━━ RECORDS SHOWN ━━

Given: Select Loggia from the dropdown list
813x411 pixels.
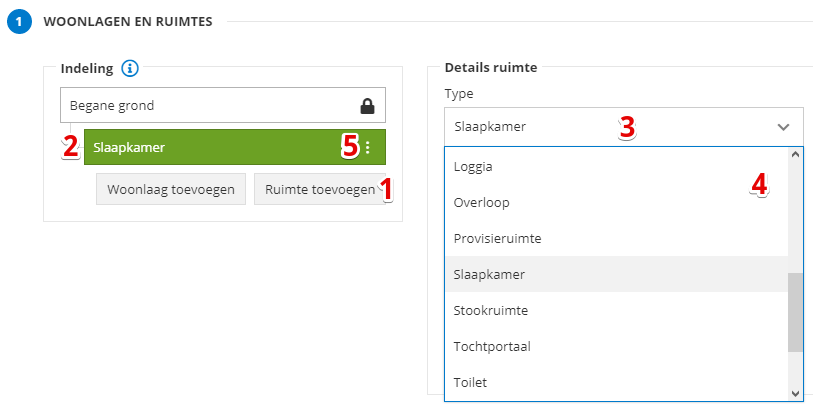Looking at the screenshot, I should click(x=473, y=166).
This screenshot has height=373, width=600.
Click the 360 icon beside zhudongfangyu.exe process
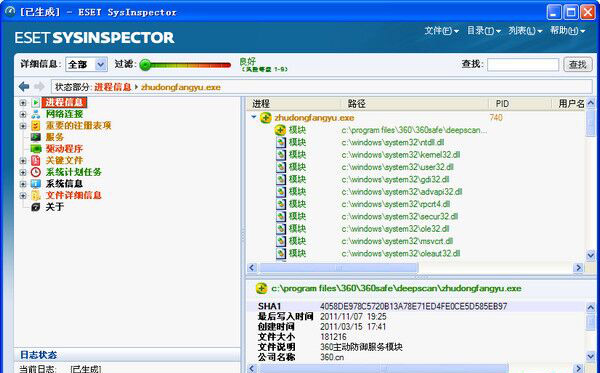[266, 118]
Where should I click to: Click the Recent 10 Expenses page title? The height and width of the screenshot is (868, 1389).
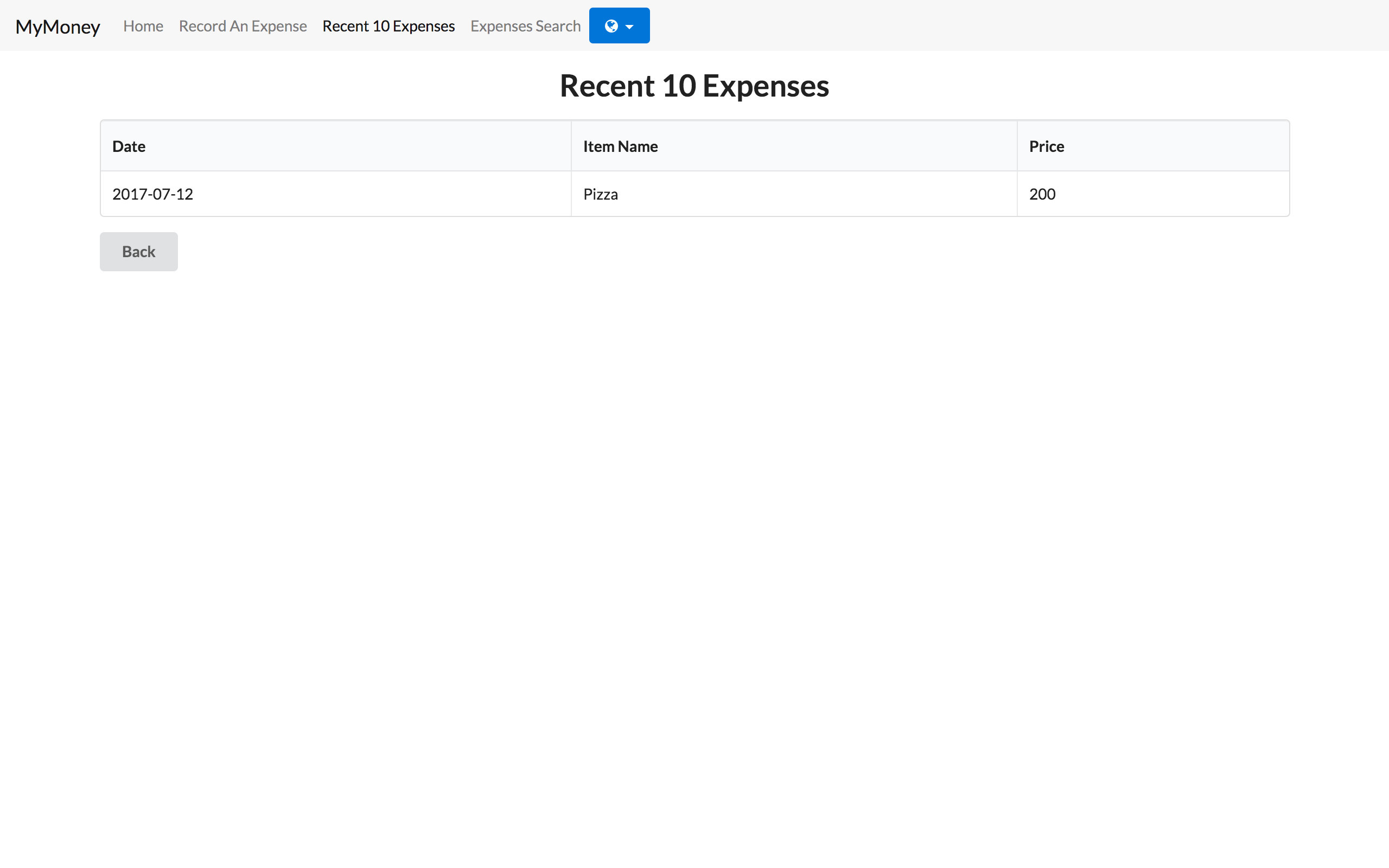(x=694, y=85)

━━━
━━ RECORDS SHOWN ━━

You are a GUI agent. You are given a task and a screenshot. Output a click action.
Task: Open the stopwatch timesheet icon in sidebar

━━━
━━ RECORDS SHOWN ━━

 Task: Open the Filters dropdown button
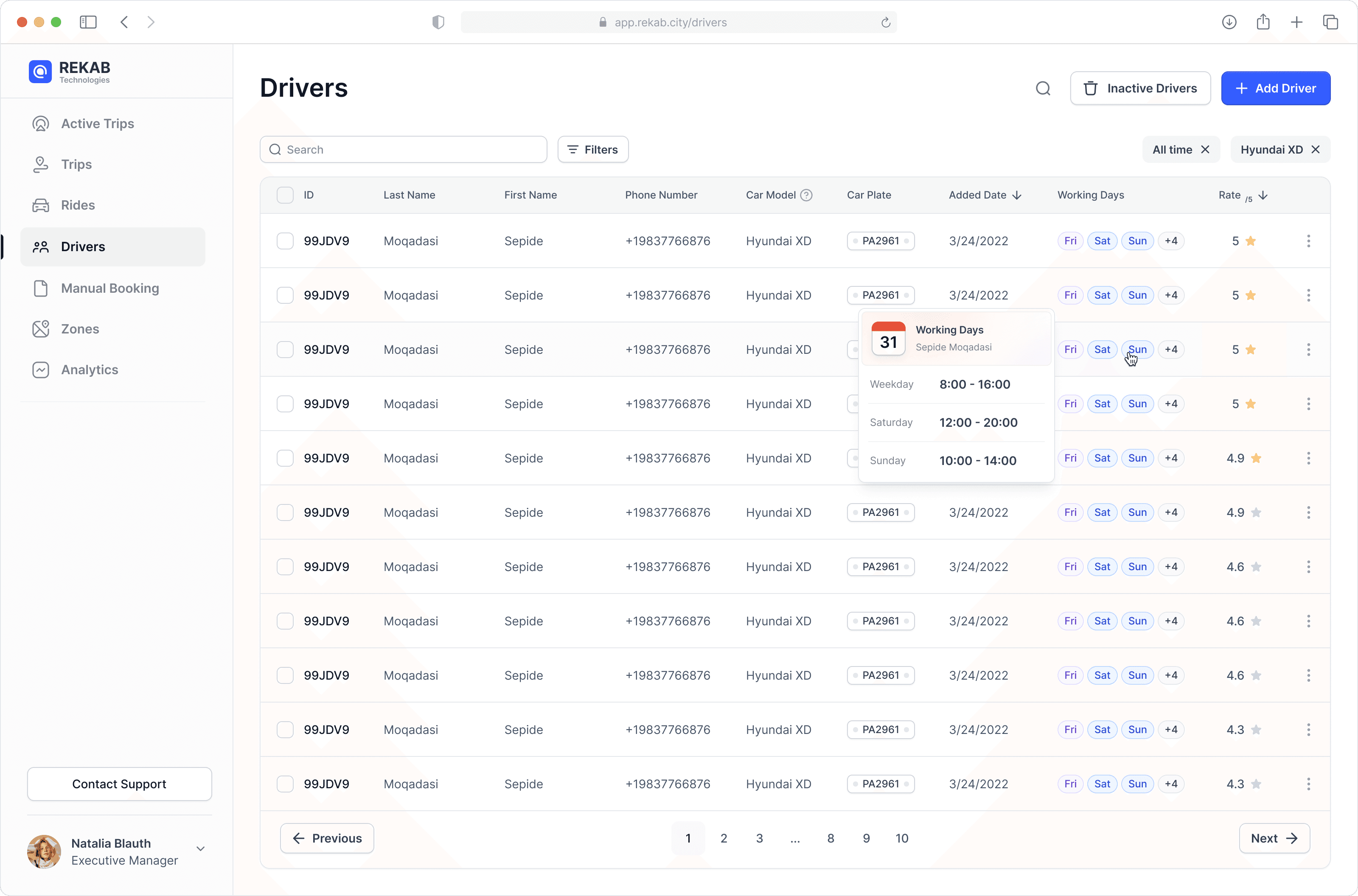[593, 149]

━━━

TASK PROMPT:
Rewrite the data in the stretch from the line containing "This screenshot has height=373, width=600." through the line containing "(x=694, y=85)" as a Markdown table with the columns Row and Line, numbering each line and omitting blank lines. Leave the pictures out of the answer.

FULL ANSWER:
| Row | Line |
|---|---|
| 1 | This screenshot has height=373, width=600. |
| 2 | Click the 360 icon beside zhudongfangyu.exe process |
| 3 | [266, 118] |
| 4 | Where should I click to: Click the Recent 10 Expenses page title? The height and width of the screenshot is (868, 1389). |
| 5 | (x=694, y=85) |